Now, we're ready to train our model

# 4. Training and Evaluating the model

For this workshop we'll be using a decision tree (https://en.wikipedia.org/wiki/Decision_tree). A decision tree is 
a set of hierarchily structured questions that can be either answered by yes or no. You start at root or top node with the first question (e.g. is the annual income higher or lower than 500.000?) and based on the answer you either follow the 'yes' path or the 'no' path. Each path leads you to a new node with another yes/no question (e.g.
was the loan amount higher or lower than 15.000?). After this you again have to follow either the 'yes' or 'no' path to the next node. This results in several layers of nodes, with more nodes in the next layer compared to the previous. At some point you'll reach a final node or leave, which doesn't contain a question but will just state if the loan is risky or safe.
  

In [None]:
# Importing a decision tree
from sklearn import tree

In [None]:
# Getting the decision tree classifer and start the training

# Setting the maximum depth the tree is allowed to go
max_layers = 2

clf = tree.DecisionTreeClassifier(max_depth=max_layers)
clf = clf.fit(X_train, Y_train)

###

TASKS AND EXERCISES:
1. List every code comment that appears in the decision tree walkthrough.
2. Pick up the decision tree walkthrough right after its last line of code and carry it forward.
These records were drawn from a separate source.

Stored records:

###

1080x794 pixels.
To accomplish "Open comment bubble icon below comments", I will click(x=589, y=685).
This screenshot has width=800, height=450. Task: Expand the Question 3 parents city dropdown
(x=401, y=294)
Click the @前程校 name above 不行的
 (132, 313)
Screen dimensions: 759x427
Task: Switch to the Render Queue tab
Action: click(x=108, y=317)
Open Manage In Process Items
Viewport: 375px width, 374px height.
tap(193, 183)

###

TASK-BY-TASK OUTPUTS:
1.
# Importing a decision tree
# Getting the decision tree classifer and start the training
# Setting the maximum depth the tree is allowed to go

2.
If you want to get a visual output of what our trained decision tree looks like, run the cell below. Make sure you have the graphviz library installed.

**NOTE: Keep max_layers lower than 4 when running the cell below. It's not hard to imagine that you'll get a very large picture if max_layers is set to 10 for example. Also the cell takes a long time to run.**

In [None]:
import graphviz
dot_data = tree.export_graphviz(clf, out_file=None, 
                         feature_names=input_features,  
                         class_names=target_feature,  
                         filled=True, rounded=True,  
                         special_characters=True)
graph = graphviz.Source(dot_data)  
graph 

At the top of each node you see the condition that will be applied (the yes/no question). The samples indicate
how many loans ended up in this node. As you can see, the root node contains all the training data. The value 
indicates the amount of safe and risky loans that ended up in this node and the class is determined by which type of laon is in the majority. You can ignore the gini parameter.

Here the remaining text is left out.